ブログ先には彼女の活動が紹介されていますが、こういう日常を生きてる人に会田誠作品はやはりちょっと無理かなあと思ってしまいます。

逆に会田誠さんが彼女の活動しているキラキラした場所に居合わせたらきっと居心地悪いだろうなあ、とも。何か相容れない「文化ギャップ」を感じたのでした。

現代日本人はうまく「文化の棲み分け」をしていて、その垣根は高い。多分、ジェネレーション・ギャップよりも「世界観の違い」の方が絶望的に噛み合わないだろう。

「ネトウヨ」と「パヨク」のように、ツイッター上で罵り合うコミュニケーションすら存在しない「文化部族」に別れていると思う。それは同じ日本語を使いながらも、すでに言葉は通じないくらいに。

各々の部族が幸せだったら、それはそれで良いのではないかと思ってしまう。そしてテクノロジーが背後でインフラを繋いでくれているから、経済はくまなく回るので問題も起こらない。

依頼内容 1:
本文について、次の問いに答えてください。
(a) ブログ先で紹介されているのは何ですか。
(b) ジェネレーション・ギャップよりも絶望的に噛み合わないとされているのは何ですか。
(c) 背後でインフラを繋いでくれているのは何ですか。
依頼内容 2:
本文のうち、「現代日本人はうまく「文化の棲」を含む言葉で始まり「でに言葉は通じないくらいに。」で終わる部分を、一字も変えずに書き写してください。
答えは本文だけをもとにしてください。

抜粋データ:
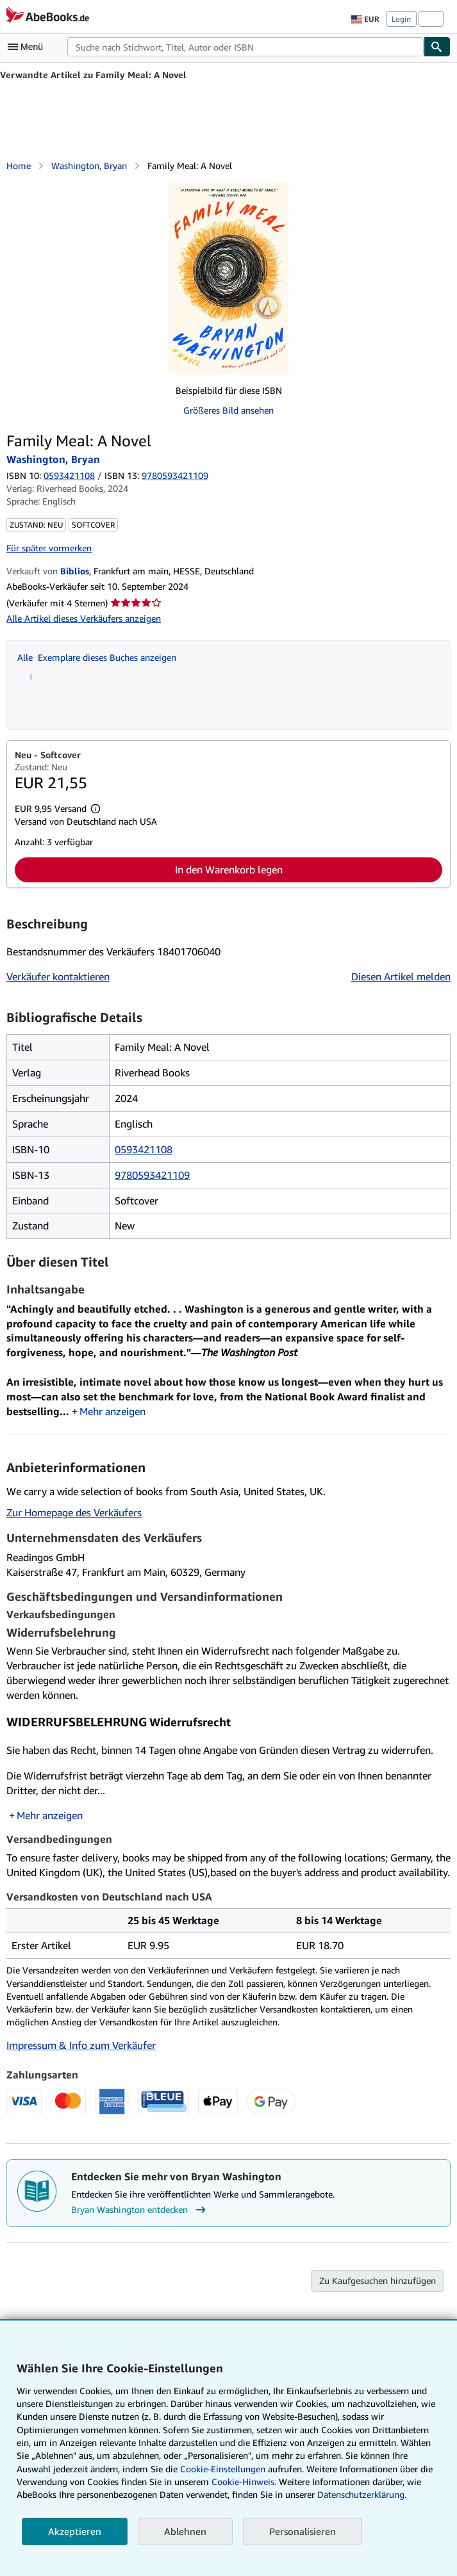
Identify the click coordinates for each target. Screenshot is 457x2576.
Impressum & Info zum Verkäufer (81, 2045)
--
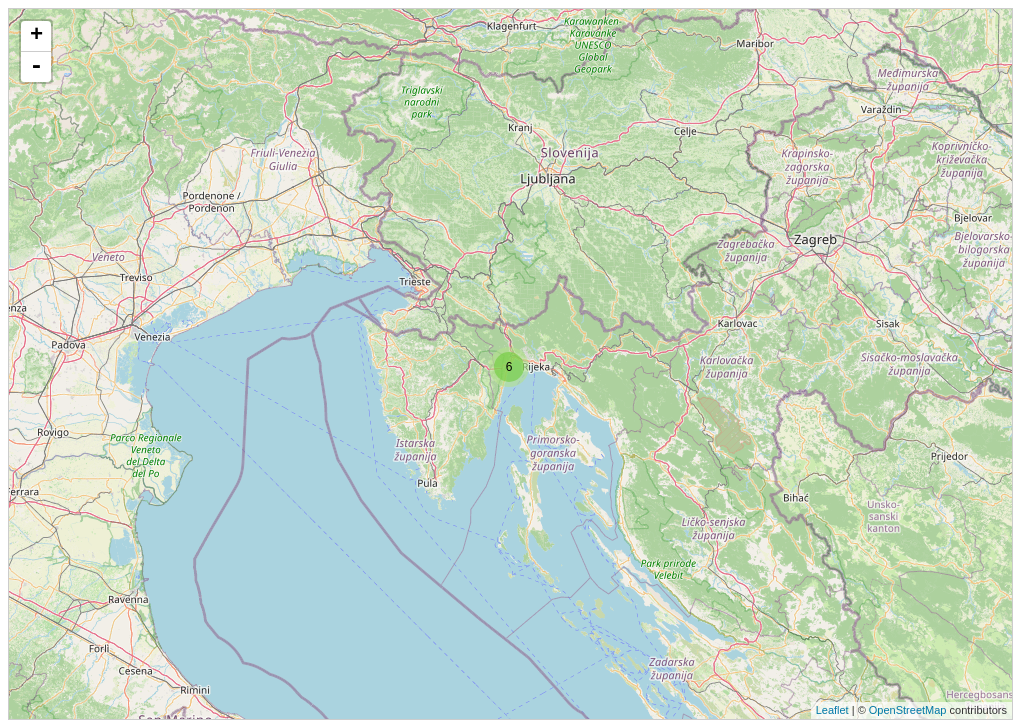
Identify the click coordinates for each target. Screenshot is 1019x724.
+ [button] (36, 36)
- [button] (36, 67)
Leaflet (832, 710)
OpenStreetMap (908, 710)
==
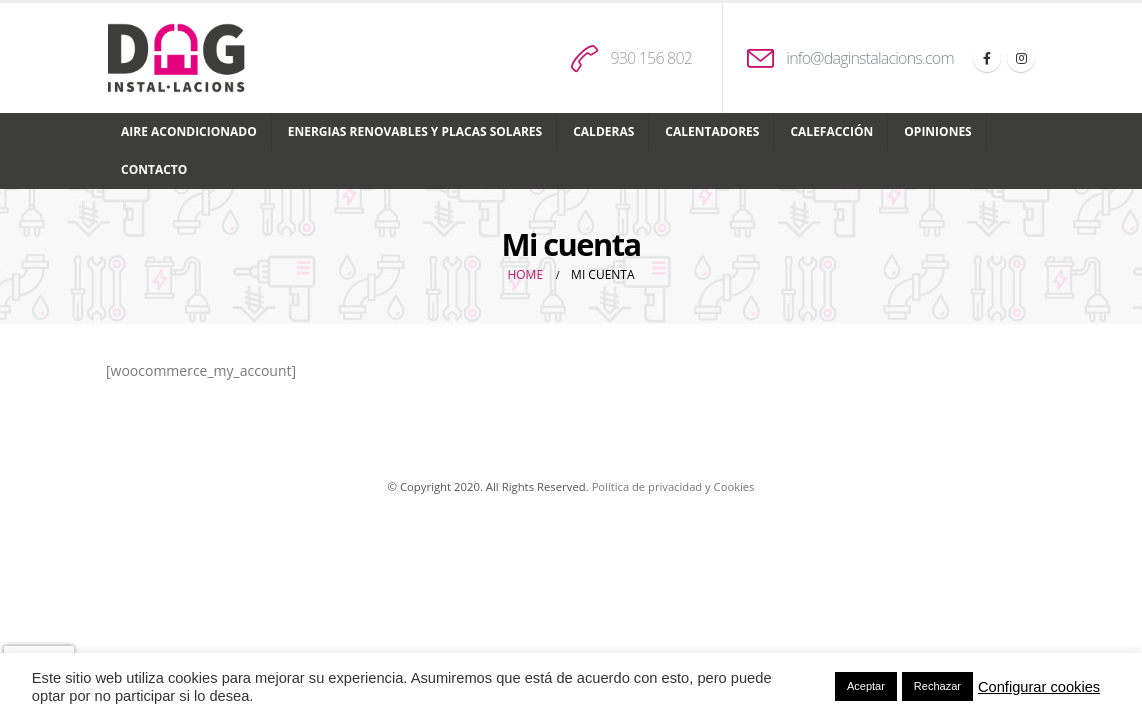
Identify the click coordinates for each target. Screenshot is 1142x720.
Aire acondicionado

回答全文 1:
(a) 彼女の活動
(b) 「世界観の違い」
(c) テクノロジー

回答全文 2:
現代日本人はうまく「文化の棲み分け」をしていて、その垣根は高い。多分、ジェネレーション・ギャップよりも「世界観の違い」の方が絶望的に噛み合わないだろう。

「ネトウヨ」と「パヨク」のように、ツイッター上で罵り合うコミュニケーションすら存在しない「文化部族」に別れていると思う。それは同じ日本語を使いながらも、すでに言葉は通じないくらいに。